Data shown ▸

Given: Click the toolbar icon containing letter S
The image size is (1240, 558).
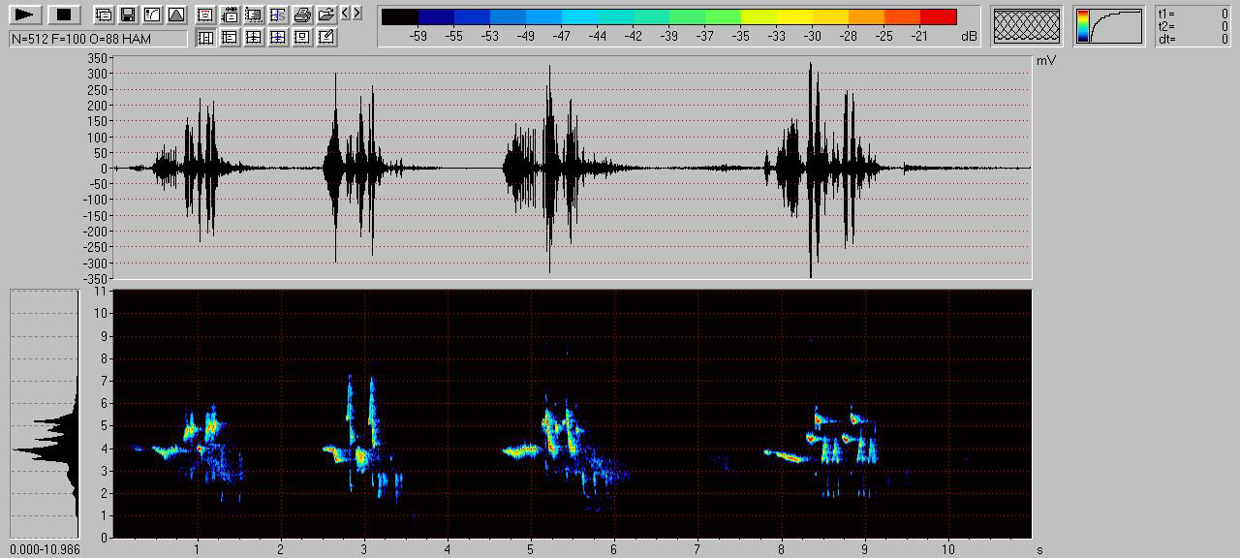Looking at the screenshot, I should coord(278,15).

...

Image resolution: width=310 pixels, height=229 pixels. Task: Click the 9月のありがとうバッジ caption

==

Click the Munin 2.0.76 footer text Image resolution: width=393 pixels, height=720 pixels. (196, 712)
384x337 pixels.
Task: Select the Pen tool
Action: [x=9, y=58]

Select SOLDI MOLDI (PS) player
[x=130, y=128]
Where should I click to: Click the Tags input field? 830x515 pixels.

Required work ▸
Return, with no change at all, every line in the entries above from the line containing "Click the Munin" through the line containing "Where should I".

Answer ▸
Click the Munin 2.0.76 footer text Image resolution: width=393 pixels, height=720 pixels. (196, 712)
384x337 pixels.
Task: Select the Pen tool
Action: [x=9, y=58]

Select SOLDI MOLDI (PS) player
[x=130, y=128]
Where should I click to: Click the Tags input field? 830x515 pixels.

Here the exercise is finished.